Parece que o Apoio do Shopping não queria cumprir sua função de apoiar ("só na hora que o shopping fechar", foi o que disseram"). Então, basicamente, os caras que deviam ajudar não ajudaram, e os que não tinham nada a ver com aquilo deram tudo de si para resolver o problema.

Enfim, meu pai entrou no carro e mais seis homens começaram a empurrar. Pra lá, pra cá, pra lá, pra cá. Eles fizeram o percurso de ida e volta pela pista umas dez vezes, com direito a gritos de "Vamo! Vamo! Vamo! Vamo!".

Dai meu pai desistiu dessa técnica e todos foram procurar um cabo pra ligar na bateria do meu pai e de algum outro carro aleatório. Dai os caras foram curtir o passeio deles, porque né.

E, do nada, meu pai virou e disse "já volto, vou arranjar o cabo". Um século depois ele volta com um cabo de verdade que ele comprou no supermercado. E dai foi mais uma coisa incrível pra conseguir alguém legal pra ajudar cedendo sua bateria. O primeiro carro não deu certo. Dai meu pai pediu pra mais dois, que estavam atrasados (aham, sei). E dai veio um carro enorme que dava até medo.

O carro do cara desligado já começou a carregar a bateria, pra você ter noção. Dai depois de usarmos a bateria do cara ele foi embora e eu fiquei toda torta (porque eu tive que me esticar do meu bando até os pedais) acelerando a pick up pra sei lá o que (eu não entendo de carro, desculpe) enquanto meu pai guardava as coisas em seus devidos lugares.

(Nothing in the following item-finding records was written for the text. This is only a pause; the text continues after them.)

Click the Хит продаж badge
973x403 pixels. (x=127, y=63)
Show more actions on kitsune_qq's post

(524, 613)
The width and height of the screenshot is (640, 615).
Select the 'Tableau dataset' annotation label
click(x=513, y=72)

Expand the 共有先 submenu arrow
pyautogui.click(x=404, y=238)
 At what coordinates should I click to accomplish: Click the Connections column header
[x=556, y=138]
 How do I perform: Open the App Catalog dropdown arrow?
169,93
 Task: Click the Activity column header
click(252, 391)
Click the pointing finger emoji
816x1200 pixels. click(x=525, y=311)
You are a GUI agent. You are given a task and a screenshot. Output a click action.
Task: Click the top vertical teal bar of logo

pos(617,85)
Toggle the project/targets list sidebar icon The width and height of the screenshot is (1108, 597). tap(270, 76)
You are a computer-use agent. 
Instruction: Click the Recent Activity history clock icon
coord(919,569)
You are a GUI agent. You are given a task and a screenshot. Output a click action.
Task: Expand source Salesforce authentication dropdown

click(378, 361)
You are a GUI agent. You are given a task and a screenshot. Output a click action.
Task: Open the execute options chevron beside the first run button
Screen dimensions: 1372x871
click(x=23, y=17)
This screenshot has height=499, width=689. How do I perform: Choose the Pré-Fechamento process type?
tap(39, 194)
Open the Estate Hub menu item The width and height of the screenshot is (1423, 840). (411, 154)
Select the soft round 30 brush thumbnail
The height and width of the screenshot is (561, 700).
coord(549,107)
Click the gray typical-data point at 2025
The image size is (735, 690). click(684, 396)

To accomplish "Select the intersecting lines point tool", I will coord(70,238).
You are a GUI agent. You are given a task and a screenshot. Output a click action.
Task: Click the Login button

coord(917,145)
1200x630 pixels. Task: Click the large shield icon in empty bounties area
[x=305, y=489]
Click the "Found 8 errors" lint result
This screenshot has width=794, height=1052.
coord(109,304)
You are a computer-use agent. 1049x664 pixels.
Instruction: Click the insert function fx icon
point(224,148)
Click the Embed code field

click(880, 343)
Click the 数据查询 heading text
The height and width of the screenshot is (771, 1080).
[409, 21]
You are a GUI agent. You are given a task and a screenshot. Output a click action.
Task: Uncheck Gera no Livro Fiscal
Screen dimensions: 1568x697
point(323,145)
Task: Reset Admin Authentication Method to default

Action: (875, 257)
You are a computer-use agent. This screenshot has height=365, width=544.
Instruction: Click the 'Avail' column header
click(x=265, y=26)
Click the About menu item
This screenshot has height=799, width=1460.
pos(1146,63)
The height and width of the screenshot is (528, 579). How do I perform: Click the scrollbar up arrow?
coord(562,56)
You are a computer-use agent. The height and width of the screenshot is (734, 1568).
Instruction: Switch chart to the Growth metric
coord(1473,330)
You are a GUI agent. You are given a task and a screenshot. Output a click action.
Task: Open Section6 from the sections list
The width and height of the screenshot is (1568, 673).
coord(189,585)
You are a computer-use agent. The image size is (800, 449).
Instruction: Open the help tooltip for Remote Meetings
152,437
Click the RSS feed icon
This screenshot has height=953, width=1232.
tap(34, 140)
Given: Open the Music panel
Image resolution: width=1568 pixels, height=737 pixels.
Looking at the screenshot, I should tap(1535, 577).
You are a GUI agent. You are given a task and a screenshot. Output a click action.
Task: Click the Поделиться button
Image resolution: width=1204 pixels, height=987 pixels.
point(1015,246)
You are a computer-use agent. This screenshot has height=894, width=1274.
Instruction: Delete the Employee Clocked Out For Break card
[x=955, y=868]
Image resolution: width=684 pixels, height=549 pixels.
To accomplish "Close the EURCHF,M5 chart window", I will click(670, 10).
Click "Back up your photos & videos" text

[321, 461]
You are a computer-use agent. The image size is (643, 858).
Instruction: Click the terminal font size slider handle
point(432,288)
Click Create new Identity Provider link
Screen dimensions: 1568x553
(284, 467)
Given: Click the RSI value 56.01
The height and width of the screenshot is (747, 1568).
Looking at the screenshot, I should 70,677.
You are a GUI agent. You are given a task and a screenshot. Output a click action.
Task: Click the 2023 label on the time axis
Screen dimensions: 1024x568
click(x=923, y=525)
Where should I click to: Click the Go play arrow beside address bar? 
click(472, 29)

Quando eu fui tirar a perna CLARO eu me arranhei legal.

Porque eu PRECISAVA finalizar com um arranhão daqueles bem ardidos.

Daí nós fomos embora. E o que posso tirar dessa aventura?

Primeiro: nunca confie no apoio do shopping; eles não apoiam nada. Segundo: tem uma escala, segundo meu pai, de pessoas dispostas a ajudar. Em São Paulo as pessoas xingariam ele, em Santos alguns são legais e vão lá te ajudar e em Extrema pararia até o cara com o cavalo pra te ajudar.

Ou seja, se você ver alguém com um carro morto no meio de um estacionamento de shopping, seja lá de que cidade você for, por favor, AJUDE-OS. A garota boiando ali no canto esfregando os braços pode estar MESMO com frio. O que significa que você pode emprestar o casaco pra ela, também.




Obs: o título está horrível mas estou a tanto tempo pensando em um sem nenhum sucesso, que é melhor deixar esse mesmo.